Fidel: Reconstructing Private Training Samples from Weight Updates in Federated Learning
David Enthoven, Zaid Al-Ars

TL;DR
This paper introduces Fidel, a novel attack method that can reconstruct private training data from model updates in federated learning, revealing privacy vulnerabilities especially in densely connected and convolutional neural networks.
Contribution
The paper presents Fidel, a new attack technique demonstrating the ability to recover private data from federated learning updates, challenging assumptions about privacy in such systems.
Findings
Fidel can recover on average 20 out of 30 private samples from dense networks.

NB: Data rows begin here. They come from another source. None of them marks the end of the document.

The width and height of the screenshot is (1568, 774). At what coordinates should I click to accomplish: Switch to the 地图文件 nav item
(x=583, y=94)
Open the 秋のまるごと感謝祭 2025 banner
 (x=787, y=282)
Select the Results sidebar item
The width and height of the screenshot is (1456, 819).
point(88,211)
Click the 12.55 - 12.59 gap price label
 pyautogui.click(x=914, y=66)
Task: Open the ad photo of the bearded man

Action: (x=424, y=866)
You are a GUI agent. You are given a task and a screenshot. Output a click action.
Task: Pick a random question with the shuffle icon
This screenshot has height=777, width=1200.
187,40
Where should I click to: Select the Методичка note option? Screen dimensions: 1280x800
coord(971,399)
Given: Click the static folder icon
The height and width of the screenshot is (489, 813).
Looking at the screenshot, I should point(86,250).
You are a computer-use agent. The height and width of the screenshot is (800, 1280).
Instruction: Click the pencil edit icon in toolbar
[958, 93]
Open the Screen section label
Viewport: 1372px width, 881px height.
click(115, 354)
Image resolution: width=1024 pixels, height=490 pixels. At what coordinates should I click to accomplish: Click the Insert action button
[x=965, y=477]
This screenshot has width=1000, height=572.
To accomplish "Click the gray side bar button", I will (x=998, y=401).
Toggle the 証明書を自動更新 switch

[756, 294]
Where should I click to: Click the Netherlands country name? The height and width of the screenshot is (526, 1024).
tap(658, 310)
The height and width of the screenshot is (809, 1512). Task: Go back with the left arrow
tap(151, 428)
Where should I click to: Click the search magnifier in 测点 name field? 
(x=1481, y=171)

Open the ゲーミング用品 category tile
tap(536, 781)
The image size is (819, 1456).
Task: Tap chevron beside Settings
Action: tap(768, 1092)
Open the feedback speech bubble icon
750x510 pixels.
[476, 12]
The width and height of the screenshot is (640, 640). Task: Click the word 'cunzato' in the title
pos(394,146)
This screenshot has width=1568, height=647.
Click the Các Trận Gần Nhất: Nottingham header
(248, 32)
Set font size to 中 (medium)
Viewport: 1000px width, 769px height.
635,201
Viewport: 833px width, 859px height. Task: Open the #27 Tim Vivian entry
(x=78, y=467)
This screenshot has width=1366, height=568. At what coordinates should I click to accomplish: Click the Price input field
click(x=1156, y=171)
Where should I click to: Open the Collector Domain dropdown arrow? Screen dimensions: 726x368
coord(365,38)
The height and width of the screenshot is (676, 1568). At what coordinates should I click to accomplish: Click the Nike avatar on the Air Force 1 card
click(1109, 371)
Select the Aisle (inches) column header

Fidel can recover over 13 out of 20 samples from convolutional neural networks.
ReLU and Dropout layers reduce privacy, making data more vulnerable.
Abstract
With the increasing number of data collectors such as smartphones, immense amounts of data are available. Federated learning was developed to allow for distributed learning on a massive scale whilst still protecting each users' privacy. This privacy is claimed by the notion that the centralized server does not have any access to a client's data, solely the client's model update. In this paper, we evaluate a novel attack method within regular federated learning which we name the First Dense Layer Attack (Fidel). The methodology of using this attack is discussed, and as a proof of viability we show how this attack method can be used to great effect for densely connected networks and convolutional neural networks. We evaluate some key design decisions and show that the usage of ReLu and Dropout are detrimental to the privacy of a client's local dataset. We show how to recover on average…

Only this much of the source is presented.